From Glaciers to Glass Sponge Reefs

Topic(s): Food Security

Full Video - Kitsumkalum on Climate Change & Food Security


The Kitsumkalum have lived from the natural resources in their land and marine resources since time immemorial. They have adapted to the changes in the climate that occurred over millennia. They passed down this traditional knowledge to their children and their children’s children as not only as a means of survival for the tribe but also as an essential component of the management of the land the sea and the resources within. One of the most important components of their survival into the future was assured; the security of their food supplies.

Climate change continues to occur but now in an extraordinarily short‐time scale. Things are changing so fast that the plants and animals do not have a chance to adapt to the new conditions and they are quickly disappearing. Traditional knowledge of migration routes, salmon run timing, even the harvest season for seaweed and cockles is no longer conforming to the old ways, and there are profound changes to the food itself. The fish are smaller, the runs are late, the moose are full of parasites and the clam shells are thinner than they have ever been. Seaweed patches are failing and disappearing, and shellfish recruitment is failing to occur. The security of the food is no longer assured by the traditional knowledge of the elders.

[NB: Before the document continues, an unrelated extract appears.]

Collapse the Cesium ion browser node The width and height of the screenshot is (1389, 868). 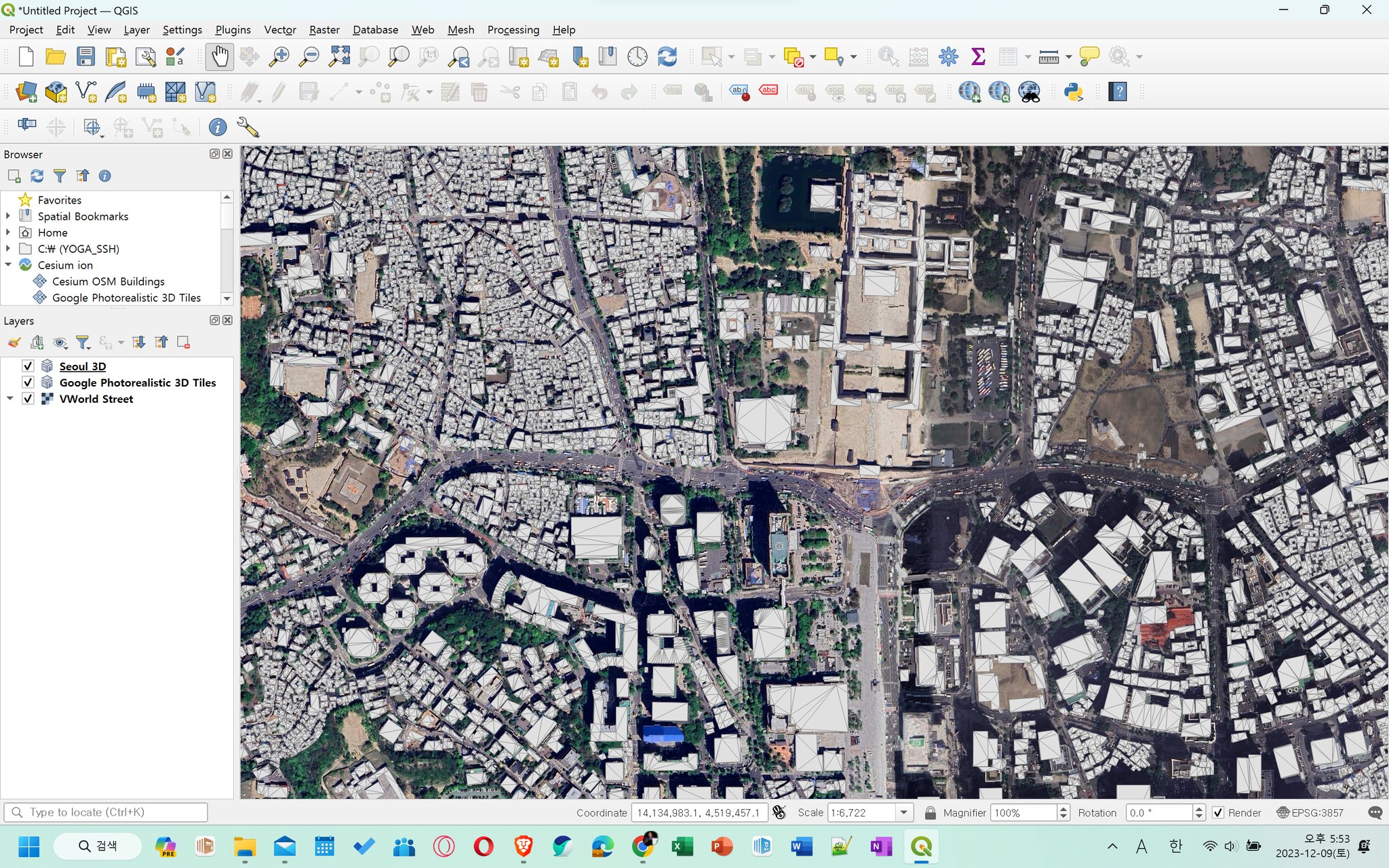click(8, 265)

The Kitsumkalum Fish and Wildlife Operations Department wants to know why, and understand what can be done to mitigate this onslaught of change. One thing we know; water runs down hill and fish swim upstream. We therefore have initiated a program designed to study the effects that the changing climate is having on Kitsumkalum Traditional Territory. We are studying the glaciers that nourish our rivers and streams, how their diminishing waters are affecting the productivity of the streams and lakes. We are studying how changes in stream temperature and other water quality parameters are affecting the survival of salmon fry, as well as how many salmon are returning to their streams to spawn. We want to understand what can we do to help. Creating awareness and education for our students and youth will contribute to our ability to adapt to these effects in the long term.

Further downstream we are studying the water quality of our marine environment and how the acidification of the Oceans is affecting our shellfish, while asking several questions such as are the warmer waters causing our seaweed harvest to fail? Are calm and cockle larvae surviving the acid water on our beaches? So many questions and to date no real answers. Torrential precipitation is causing many land slides to occur devastating moose overwintering habitat and creating barriers to salmon migration to the higher reaches of the watershed to spawn.